● **ASSIGNMENT**: Look for "The width and height of the screenshot is (956, 442)." in the entries below. Then write out exactly the line that holds it and every line after it, to the last, and nothing else.
-- RECORDS follows --
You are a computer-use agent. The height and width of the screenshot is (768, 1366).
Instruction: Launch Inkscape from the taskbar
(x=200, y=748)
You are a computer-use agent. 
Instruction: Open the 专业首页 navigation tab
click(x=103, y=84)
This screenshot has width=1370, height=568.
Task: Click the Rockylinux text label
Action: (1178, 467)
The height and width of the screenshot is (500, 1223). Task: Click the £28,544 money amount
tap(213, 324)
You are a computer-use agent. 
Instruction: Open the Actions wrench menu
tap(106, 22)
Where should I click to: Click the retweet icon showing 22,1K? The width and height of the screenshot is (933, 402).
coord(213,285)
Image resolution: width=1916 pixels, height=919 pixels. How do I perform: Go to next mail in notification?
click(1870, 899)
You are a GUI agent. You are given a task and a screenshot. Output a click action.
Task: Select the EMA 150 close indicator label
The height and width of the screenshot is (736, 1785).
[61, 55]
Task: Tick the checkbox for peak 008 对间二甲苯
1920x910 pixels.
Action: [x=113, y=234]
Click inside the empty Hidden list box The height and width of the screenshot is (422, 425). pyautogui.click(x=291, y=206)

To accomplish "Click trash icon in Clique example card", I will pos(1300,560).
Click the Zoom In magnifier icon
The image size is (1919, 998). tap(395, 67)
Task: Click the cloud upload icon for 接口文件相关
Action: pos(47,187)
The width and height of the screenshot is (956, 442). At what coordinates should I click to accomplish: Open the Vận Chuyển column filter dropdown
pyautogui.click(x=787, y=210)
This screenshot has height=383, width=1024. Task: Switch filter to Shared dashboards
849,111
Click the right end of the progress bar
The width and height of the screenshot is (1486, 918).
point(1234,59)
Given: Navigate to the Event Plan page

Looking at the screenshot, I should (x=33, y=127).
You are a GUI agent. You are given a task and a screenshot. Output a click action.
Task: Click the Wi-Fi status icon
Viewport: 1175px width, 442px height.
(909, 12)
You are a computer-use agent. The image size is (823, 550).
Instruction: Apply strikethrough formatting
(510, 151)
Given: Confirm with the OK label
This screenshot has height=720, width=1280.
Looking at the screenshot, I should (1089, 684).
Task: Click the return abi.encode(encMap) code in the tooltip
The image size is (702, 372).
-- RECORDS concluded --
● **THE COMPLETED TASK**:
The width and height of the screenshot is (956, 442). At what coordinates should I click to accomplish: Open the Vận Chuyển column filter dropdown
pyautogui.click(x=787, y=210)
This screenshot has height=383, width=1024. Task: Switch filter to Shared dashboards
849,111
Click the right end of the progress bar
The width and height of the screenshot is (1486, 918).
point(1234,59)
Given: Navigate to the Event Plan page

Looking at the screenshot, I should (x=33, y=127).
You are a GUI agent. You are given a task and a screenshot. Output a click action.
Task: Click the Wi-Fi status icon
Viewport: 1175px width, 442px height.
(909, 12)
You are a computer-use agent. The image size is (823, 550).
Instruction: Apply strikethrough formatting
(510, 151)
Given: Confirm with the OK label
This screenshot has height=720, width=1280.
Looking at the screenshot, I should (1089, 684).
Task: Click the return abi.encode(encMap) code in the tooltip
The image size is (702, 372).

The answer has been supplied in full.